| TASK PROMPT |
Give back the full listing as written. No pictures go with it.
START INPUT
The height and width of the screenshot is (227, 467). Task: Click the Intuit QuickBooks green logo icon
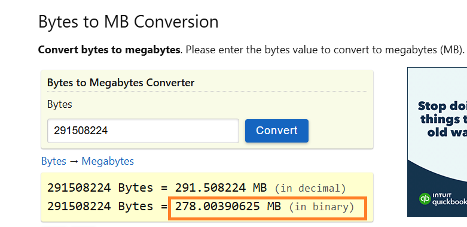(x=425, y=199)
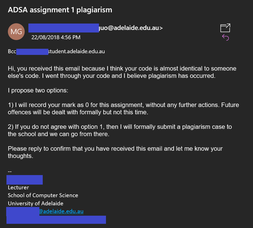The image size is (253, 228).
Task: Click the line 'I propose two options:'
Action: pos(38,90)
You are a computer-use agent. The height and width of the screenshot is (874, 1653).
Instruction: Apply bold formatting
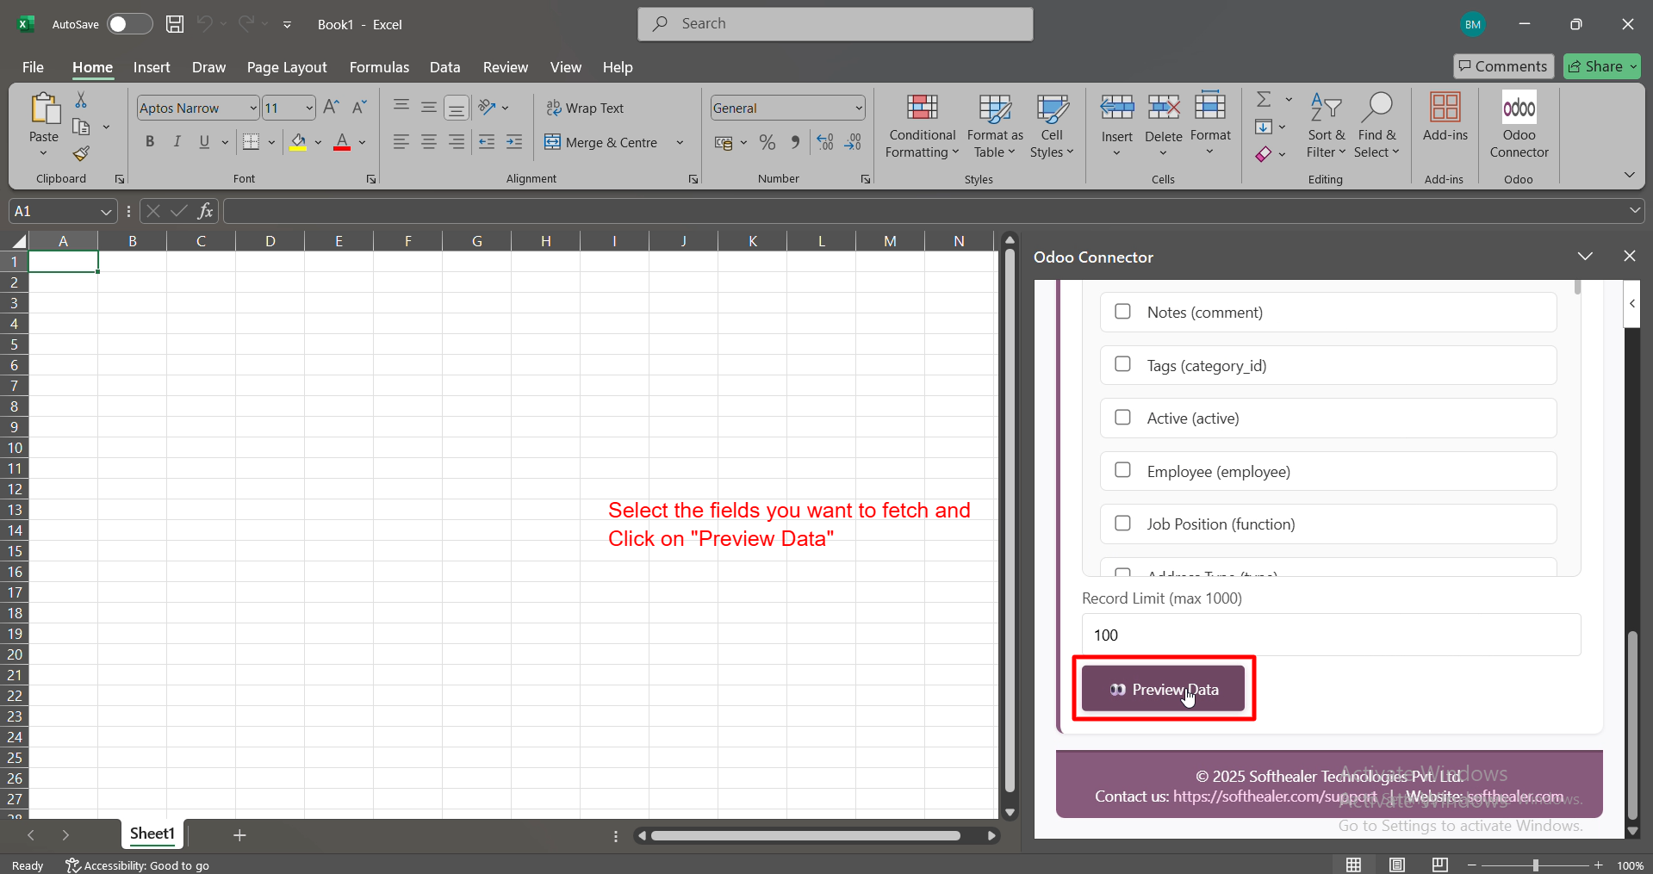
END INPUT
| RESPONSE FOR THIS EXERCISE |
The height and width of the screenshot is (227, 467). Task: Click the Intuit QuickBooks green logo icon
(x=425, y=199)
The image size is (253, 228).
Task: Click the line 'I propose two options:'
Action: pos(38,90)
You are a computer-use agent. The height and width of the screenshot is (874, 1653).
Instruction: Apply bold formatting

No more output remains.